- Date: 13–19 February
- Edition: 10th
- Location: Doha, Qatar
- Venue: Khalifa International Tennis and Squash Complex

Champions

Singles
- Victoria Azarenka

Doubles
- Liezel Huber / Lisa Raymond
- ← 2011 · Qatar Total Open · 2013 →

= 2012 Qatar Total Open =

The 2012 Qatar Total Open was a professional women's tennis tournament played on hard courts. It was the 10th edition of the event. It took place at International Tennis and Squash complex in Doha, Qatar between 13 and 19 February 2012. It was upgraded from a Premier event to a Premier 5 event. Victoria Azarenka won the singles title.

==Champions==

===Singles===

BLR Victoria Azarenka defeated AUS Samantha Stosur, 6–1, 6–2
- It was Azarenka's 3rd title of the year and 11th of her career. It was her 1st Premier 5 title of her career and 6th total Premier title.

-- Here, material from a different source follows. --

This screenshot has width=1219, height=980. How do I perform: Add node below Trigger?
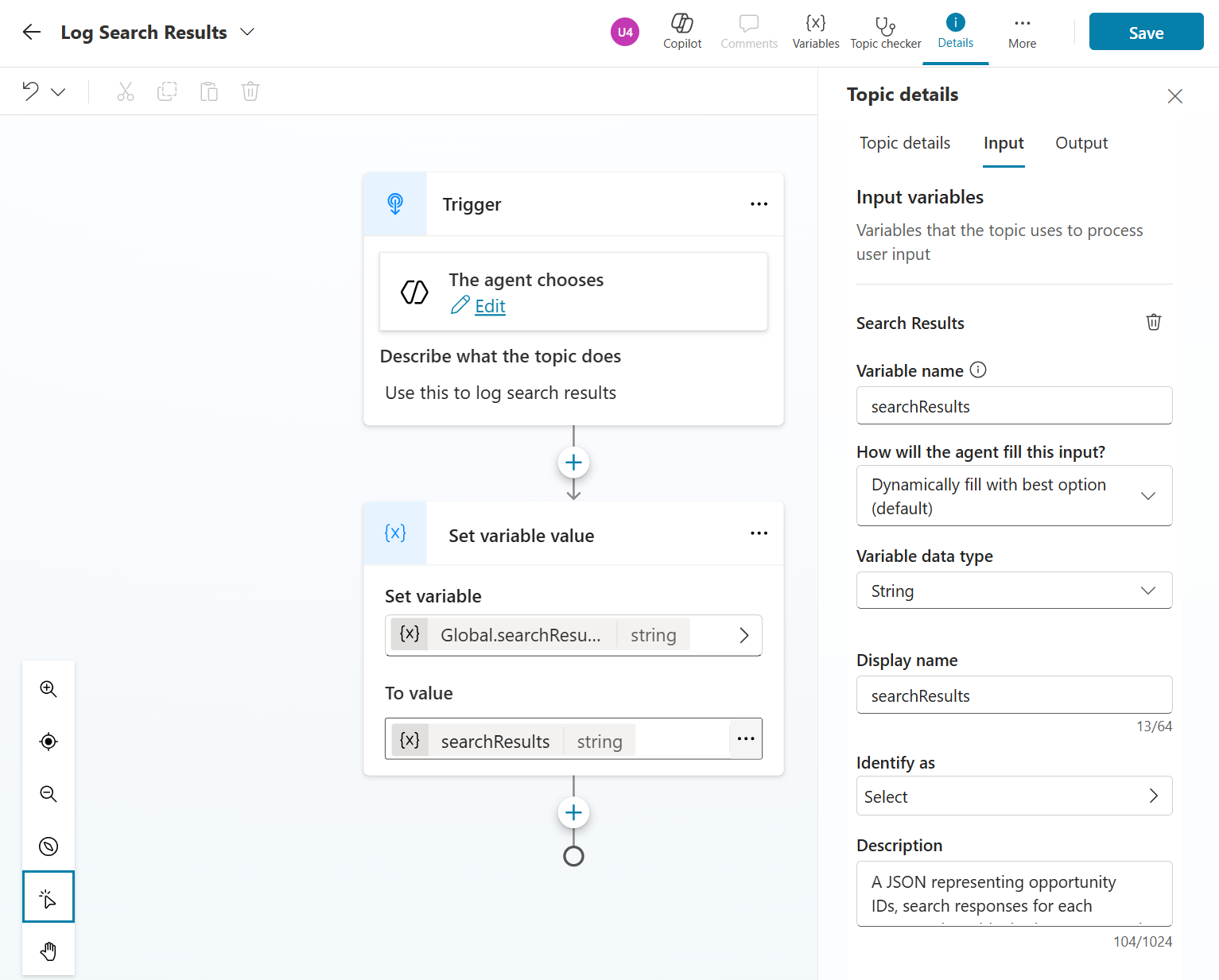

It was her 3rd consecutive title and 17th consecutive match win.

===Doubles===

USA Liezel Huber / USA Lisa Raymond defeated USA Raquel Kops-Jones / USA Abigail Spears, 6–3, 6–1

==Singles main-draw entrants==

===Seeds===

| Country | Player | Rank^{1} | Seed |
|---|---|---|---|
| BLR | Victoria Azarenka | 1 | 1 |
| DEN | Caroline Wozniacki | 4 | 2 |
| AUS | Samantha Stosur | 5 | 3 |
| POL | Agnieszka Radwańska | 6 | 4 |
| FRA | Marion Bartoli | 7 | 5 |
| RUS | Vera Zvonareva | 8 | 6 |
| ITA | Francesca Schiavone | 11 | 7 |
| SRB | Jelena Janković | 13 | 8 |
| GER | Sabine Lisicki | 14 | 9 |
| RUS | Anastasia Pavlyuchenkova | 15 | 10 |
| SVK | Dominika Cibulková | 16 | 11 |
| CHN | Peng Shuai | 17 | 12 |
| SRB | Ana Ivanovic | 18 | 13 |
| RUS | Svetlana Kuznetsova | 19 | 14 |
| SVK | Daniela Hantuchová | 20 | 15 |
| GER | Julia Görges | 21 | 16 |

- ^{1} Rankings as of February 6, 2012

===Other entrants===
The following players received wildcards into the singles main draw:
- OMN Fatma Al-Nabhani
- TUN Ons Jabeur
- MAR Nadia Lalami

The following players received entry from the qualifying draw:
- UKR Kateryna Bondarenko
- RUS Vera Dushevina
- FRA Caroline Garcia
- GBR Anne Keothavong
- USA Varvara Lepchenko
- POL Urszula Radwańska
- FRA Virginie Razzano
- CAN Aleksandra Wozniak

===Withdrawals===
- CZE Petra Kvitová
- GER Andrea Petkovic (low back stress fracture)

===Retirements===
- FRA Marion Bartoli (right calf injury)
- ESP Carla Suárez Navarro (right hip injury)
- RUS Vera Zvonareva (left hip injury)

==Doubles main-draw entrants==

===Seeds===

| Country | Player | Country | Player | Rank^{1} | Seed |
|---|---|---|---|---|---|
| USA | Liezel Huber | USA | Lisa Raymond | 3 | 1 |
| IND | Sania Mirza | RUS | Elena Vesnina | 15 | 2 |
| SVK | Daniela Hantuchová | POL | Agnieszka Radwańska | 37 | 3 |
| RUS | Maria Kirilenko | GER | Sabine Lisicki | 55 | 4 |
| ESP | Nuria Llagostera Vives | AUS | Anastasia Rodionova | 57 | 5 |
| RSA | Natalie Grandin | CZE | Vladimíra Uhlířová | 59 | 6 |
| GER | Julia Görges | CHN | Zheng Jie | 64 | 7 |
| CZE | Iveta Benešová | CZE | Barbora Záhlavová-Strýcová | 66 | 8 |

- ^{1} Rankings are as of February 6, 2012

===Other entrants===
The following pair received wildcard into the doubles main draw:
- OMA Fatma Al-Nabhani / TUN Ons Jabeur

===Retirements===
- POL Urszula Radwańska (upper respiratory injury)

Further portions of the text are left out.